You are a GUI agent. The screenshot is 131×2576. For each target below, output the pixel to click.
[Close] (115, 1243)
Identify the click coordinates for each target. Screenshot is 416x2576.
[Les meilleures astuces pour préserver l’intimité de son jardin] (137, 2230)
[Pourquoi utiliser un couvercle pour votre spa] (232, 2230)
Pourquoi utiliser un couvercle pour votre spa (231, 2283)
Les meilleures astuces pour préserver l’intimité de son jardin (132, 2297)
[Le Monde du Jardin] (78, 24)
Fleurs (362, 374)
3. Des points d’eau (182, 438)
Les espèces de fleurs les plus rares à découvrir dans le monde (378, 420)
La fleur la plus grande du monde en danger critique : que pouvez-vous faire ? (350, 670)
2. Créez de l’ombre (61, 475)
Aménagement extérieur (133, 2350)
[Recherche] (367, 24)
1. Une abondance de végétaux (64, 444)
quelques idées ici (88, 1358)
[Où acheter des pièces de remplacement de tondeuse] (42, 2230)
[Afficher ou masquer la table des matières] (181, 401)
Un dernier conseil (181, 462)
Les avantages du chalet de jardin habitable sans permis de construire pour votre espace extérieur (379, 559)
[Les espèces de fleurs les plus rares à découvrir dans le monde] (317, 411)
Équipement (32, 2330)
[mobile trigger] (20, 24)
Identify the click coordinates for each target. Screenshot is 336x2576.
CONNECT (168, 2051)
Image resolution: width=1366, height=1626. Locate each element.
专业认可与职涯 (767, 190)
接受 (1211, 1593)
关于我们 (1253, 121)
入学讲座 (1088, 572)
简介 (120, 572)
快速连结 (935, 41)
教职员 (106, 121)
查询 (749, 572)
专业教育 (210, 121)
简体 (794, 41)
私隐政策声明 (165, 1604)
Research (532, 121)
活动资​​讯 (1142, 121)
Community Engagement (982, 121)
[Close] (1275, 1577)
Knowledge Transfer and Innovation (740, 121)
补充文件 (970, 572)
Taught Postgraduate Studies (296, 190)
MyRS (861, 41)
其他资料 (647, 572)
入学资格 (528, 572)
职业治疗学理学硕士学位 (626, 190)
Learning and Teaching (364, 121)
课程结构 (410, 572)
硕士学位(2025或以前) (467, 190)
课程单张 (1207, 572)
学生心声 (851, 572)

• • • • •

ASSIGNMENT:
From the line holding "quelques idées ici (88, 1358)" to the end of the listing, copy every line exactly, both ends included, and add nothing.

SOLUTION TO THE PROBLEM:
quelques idées ici (88, 1358)
[Où acheter des pièces de remplacement de tondeuse] (42, 2230)
[Afficher ou masquer la table des matières] (181, 401)
Un dernier conseil (181, 462)
Les avantages du chalet de jardin habitable sans permis de construire pour votre espace extérieur (379, 559)
[Les espèces de fleurs les plus rares à découvrir dans le monde] (317, 411)
Équipement (32, 2330)
[mobile trigger] (20, 24)
Identify the click coordinates for each target. Screenshot is 336x2576.
CONNECT (168, 2051)
Image resolution: width=1366, height=1626. Locate each element.
专业认可与职涯 (767, 190)
接受 (1211, 1593)
关于我们 (1253, 121)
入学讲座 (1088, 572)
简介 (120, 572)
快速连结 (935, 41)
教职员 (106, 121)
查询 (749, 572)
专业教育 (210, 121)
简体 (794, 41)
私隐政策声明 (165, 1604)
Research (532, 121)
活动资​​讯 (1142, 121)
Community Engagement (982, 121)
[Close] (1275, 1577)
Knowledge Transfer and Innovation (740, 121)
补充文件 (970, 572)
Taught Postgraduate Studies (296, 190)
MyRS (861, 41)
其他资料 (647, 572)
入学资格 (528, 572)
职业治疗学理学硕士学位 (626, 190)
Learning and Teaching (364, 121)
课程结构 (410, 572)
硕士学位(2025或以前) (467, 190)
课程单张 (1207, 572)
学生心声 (851, 572)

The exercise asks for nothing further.